Mr. Holcomb said his group "will take a little bit of time to look the petitions over," but suggested that a legal challenge to Ms. Watkins' certification was unlikely. "Our focus will be on November," he said.

If approved by voters, the referendum would ban construction inside the levees of any road that's more than two lanes in each direction and has a speed limit of more than 35 mph.

The practical effect would be to kill the currently conceived Trinity toll road, which is envisioned as a high-speed, multi-lane highway. The road would run about nine miles, from U.S. Highway 175 south of downtown to the confluence of Interstate 35E and State Highway 183 to the north.

Seeking a new alignment for such a highway outside the levees would be prohibitively expensive, and acquiring the land to build it would take years, according to Mr. Holcomb and several downtown business groups.

A roadway inside the levees has been a part of the Trinity River project from Day One. But the size, configuration, cost and purpose of that road have long been matters of deep dispute.

In the Trinity plan first approved by the City Council shortly after the 1998 bond vote, the highway would have been divided with four southbound lanes on the Oak Cliff side of the river and four northbound lanes on the downtown side.

In 2003, at the urging of then-Mayor Laura Miller, the City Council revised the plan, coming up with a new version that council members said was much more environmentally friendly: All lanes were moved to the downtown side, providing unrestricted access to the downtown park from the Oak Cliff side. The road was reduced from eight lanes overall to six north of Continental Avenue and four south of there (with room to expand to six later.)

But the kinder, gentler version would still provide limited access to the riverside park; its chief function would be to whisk cars past downtown, alleviating congestion on Stemmons Freeway and other existing roads.

Ms. Hunt was elected to the City Council in 2005 from District 14, which includes parts of downtown, Uptown, East Dallas and Oak Lawn. She was appointed by Ms. Miller to the council's Trinity River committee and eventually came to question the cost of the road, which has escalated considerably, to almost $1 billion.

She said she reached her breaking point on the subject of the toll road early this year, when city staff informed the Trinity River committee that the road would have to be moved closer to the river — farther in from the levees — because the U.S. Army Corps of Engineers, in the post-Katrina era, was concerned about protecting the integrity of those levees.

This would mean less park.

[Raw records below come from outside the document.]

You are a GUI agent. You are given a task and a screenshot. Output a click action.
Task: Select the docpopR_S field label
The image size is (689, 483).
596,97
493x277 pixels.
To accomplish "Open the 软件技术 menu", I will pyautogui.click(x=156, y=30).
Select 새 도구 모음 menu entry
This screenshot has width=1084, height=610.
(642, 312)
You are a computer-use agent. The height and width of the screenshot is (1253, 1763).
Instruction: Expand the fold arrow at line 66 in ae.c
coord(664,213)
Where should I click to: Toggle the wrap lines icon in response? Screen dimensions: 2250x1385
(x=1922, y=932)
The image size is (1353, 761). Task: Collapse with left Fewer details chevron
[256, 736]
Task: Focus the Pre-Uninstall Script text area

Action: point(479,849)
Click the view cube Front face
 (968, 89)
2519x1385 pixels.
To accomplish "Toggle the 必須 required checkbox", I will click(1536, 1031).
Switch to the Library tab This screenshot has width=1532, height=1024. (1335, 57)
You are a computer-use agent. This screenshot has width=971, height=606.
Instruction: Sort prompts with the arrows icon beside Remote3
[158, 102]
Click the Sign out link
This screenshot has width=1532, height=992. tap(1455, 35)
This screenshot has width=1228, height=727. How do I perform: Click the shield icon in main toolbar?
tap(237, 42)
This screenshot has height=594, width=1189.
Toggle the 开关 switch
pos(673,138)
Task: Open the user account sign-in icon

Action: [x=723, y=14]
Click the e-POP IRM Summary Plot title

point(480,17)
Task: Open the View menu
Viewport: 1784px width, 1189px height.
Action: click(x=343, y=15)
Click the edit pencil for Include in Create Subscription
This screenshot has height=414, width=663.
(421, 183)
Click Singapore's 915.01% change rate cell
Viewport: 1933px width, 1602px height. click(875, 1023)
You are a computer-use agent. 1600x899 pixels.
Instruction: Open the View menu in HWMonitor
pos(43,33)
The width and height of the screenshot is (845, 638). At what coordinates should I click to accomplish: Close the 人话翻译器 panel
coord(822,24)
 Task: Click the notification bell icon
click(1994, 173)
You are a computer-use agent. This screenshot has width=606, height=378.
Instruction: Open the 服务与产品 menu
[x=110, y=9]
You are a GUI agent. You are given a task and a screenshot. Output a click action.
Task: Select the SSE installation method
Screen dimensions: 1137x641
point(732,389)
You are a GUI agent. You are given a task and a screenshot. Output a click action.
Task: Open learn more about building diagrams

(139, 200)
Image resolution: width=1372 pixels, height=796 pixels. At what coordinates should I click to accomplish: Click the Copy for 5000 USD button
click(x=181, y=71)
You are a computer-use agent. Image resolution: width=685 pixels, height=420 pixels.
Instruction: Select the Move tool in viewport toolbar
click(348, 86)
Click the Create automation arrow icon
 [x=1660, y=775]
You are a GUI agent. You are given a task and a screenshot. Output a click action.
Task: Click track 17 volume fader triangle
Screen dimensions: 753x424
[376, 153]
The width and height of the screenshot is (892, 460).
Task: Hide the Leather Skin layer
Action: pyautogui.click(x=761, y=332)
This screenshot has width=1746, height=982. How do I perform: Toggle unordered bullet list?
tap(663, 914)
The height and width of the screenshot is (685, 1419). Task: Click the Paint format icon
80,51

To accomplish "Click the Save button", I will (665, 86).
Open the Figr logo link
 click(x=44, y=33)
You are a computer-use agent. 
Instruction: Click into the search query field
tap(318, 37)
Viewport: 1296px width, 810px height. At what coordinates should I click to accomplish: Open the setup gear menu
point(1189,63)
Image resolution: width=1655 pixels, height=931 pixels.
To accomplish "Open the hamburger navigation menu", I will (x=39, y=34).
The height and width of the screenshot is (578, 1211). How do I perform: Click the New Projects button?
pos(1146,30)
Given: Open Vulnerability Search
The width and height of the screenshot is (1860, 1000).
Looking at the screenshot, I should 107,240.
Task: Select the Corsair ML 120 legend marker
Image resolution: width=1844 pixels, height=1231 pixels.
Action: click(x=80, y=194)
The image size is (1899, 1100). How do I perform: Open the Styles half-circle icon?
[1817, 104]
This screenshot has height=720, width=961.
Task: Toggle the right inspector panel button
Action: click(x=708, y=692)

It would also mean that those enjoying the park by the river's edge would be closer to the traffic noise from the tollway.

"This, to me, has just become a bloated project, a dangerous project," she said at the time. "Costs keep going up. Green space shrinks."

She announced plans to launch the petition drive shortly thereafter.

In talking with constituents, she said, she learned that many of them didn't know that when they voted for the bonds, they were voting for a toll road in their downtown park. The 1998 ballot measure, in describing the road, mentioned only "the Trinity Parkway and related street improvements."

However, news stories around the time of the 1998 bond vote clearly described the proposed road as a toll road. An advertisement taken out by environmental groups and others in The Dallas Morning News in April 1998 urged people to vote against the bonds, in part because the project included a "proposed eight-lane tollway inside the levee."